:: PROBLEM TO WORK ON ::
When you reach the line containing "Screenshot is 1728x1117." in the entries below, begin reproducing lines exactly, and stop once the line containing "割引率の高い順 (712, 538)" is done.

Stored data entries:
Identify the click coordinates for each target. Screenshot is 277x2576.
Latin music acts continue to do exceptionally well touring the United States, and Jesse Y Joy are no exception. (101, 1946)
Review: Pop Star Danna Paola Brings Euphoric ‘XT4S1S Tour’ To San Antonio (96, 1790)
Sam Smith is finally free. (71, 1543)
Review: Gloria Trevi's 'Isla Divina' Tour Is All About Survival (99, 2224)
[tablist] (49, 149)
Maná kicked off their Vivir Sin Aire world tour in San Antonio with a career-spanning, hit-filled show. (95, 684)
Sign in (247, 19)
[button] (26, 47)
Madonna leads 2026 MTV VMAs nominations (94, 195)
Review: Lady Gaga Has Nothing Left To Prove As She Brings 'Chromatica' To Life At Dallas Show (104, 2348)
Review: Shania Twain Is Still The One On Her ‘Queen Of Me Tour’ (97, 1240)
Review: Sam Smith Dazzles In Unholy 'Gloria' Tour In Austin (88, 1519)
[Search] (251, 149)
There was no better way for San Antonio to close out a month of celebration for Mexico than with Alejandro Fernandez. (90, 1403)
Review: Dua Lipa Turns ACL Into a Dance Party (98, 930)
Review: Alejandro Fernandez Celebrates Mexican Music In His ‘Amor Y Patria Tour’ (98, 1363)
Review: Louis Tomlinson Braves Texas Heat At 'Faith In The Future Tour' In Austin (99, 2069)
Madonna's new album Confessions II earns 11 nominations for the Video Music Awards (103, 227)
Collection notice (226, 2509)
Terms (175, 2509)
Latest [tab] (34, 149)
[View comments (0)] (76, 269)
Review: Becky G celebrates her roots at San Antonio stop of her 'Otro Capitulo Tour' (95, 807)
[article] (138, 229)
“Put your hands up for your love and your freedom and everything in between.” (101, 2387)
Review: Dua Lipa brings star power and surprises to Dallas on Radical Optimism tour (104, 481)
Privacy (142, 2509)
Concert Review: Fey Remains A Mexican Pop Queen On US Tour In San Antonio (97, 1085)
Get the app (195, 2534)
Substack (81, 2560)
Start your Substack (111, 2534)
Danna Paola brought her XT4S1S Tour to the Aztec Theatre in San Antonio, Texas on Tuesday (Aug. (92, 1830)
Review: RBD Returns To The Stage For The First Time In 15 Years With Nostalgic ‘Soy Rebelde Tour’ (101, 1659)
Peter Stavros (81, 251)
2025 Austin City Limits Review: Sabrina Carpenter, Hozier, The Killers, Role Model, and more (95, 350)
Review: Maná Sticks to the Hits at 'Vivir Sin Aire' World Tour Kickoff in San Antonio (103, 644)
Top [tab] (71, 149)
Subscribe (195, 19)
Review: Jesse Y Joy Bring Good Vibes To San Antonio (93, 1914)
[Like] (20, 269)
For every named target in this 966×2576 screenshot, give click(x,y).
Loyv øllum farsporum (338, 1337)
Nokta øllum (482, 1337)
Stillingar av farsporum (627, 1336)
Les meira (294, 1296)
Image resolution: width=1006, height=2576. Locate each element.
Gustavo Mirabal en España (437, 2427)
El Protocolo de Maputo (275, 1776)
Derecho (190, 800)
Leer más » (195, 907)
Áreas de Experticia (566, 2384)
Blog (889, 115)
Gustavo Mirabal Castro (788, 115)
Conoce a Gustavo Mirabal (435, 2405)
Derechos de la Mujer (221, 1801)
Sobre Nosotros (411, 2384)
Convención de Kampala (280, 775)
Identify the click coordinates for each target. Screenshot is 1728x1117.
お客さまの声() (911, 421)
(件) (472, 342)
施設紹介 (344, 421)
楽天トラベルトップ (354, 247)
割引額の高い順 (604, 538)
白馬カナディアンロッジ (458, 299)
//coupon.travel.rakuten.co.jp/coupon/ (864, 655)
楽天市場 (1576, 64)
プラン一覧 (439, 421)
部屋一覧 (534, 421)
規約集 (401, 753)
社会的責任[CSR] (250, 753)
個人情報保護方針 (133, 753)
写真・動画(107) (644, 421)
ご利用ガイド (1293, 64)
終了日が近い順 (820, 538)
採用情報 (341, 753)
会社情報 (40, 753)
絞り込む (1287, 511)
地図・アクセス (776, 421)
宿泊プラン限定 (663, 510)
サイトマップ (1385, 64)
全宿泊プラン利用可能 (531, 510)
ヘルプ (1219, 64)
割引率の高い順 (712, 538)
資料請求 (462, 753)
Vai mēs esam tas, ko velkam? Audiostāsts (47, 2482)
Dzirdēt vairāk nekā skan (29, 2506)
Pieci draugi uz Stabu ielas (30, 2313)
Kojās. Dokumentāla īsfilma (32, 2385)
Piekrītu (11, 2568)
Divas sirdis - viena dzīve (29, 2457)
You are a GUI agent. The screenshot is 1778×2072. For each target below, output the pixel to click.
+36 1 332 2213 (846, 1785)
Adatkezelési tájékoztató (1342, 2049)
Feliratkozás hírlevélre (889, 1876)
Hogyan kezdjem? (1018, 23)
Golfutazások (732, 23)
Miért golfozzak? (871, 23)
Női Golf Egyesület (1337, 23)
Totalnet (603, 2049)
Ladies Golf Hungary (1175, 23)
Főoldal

:: EXERCISE RESPONSE ::
Identify the click coordinates for each target. Screenshot is 1728x1117.
お客さまの声() (911, 421)
(件) (472, 342)
施設紹介 (344, 421)
楽天トラベルトップ (354, 247)
割引額の高い順 (604, 538)
白馬カナディアンロッジ (458, 299)
//coupon.travel.rakuten.co.jp/coupon/ (864, 655)
楽天市場 (1576, 64)
プラン一覧 (439, 421)
部屋一覧 (534, 421)
規約集 (401, 753)
社会的責任[CSR] (250, 753)
個人情報保護方針 (133, 753)
写真・動画(107) (644, 421)
ご利用ガイド (1293, 64)
終了日が近い順 (820, 538)
採用情報 (341, 753)
会社情報 (40, 753)
絞り込む (1287, 511)
地図・アクセス (776, 421)
宿泊プラン限定 (663, 510)
サイトマップ (1385, 64)
全宿泊プラン利用可能 (531, 510)
ヘルプ (1219, 64)
割引率の高い順 (712, 538)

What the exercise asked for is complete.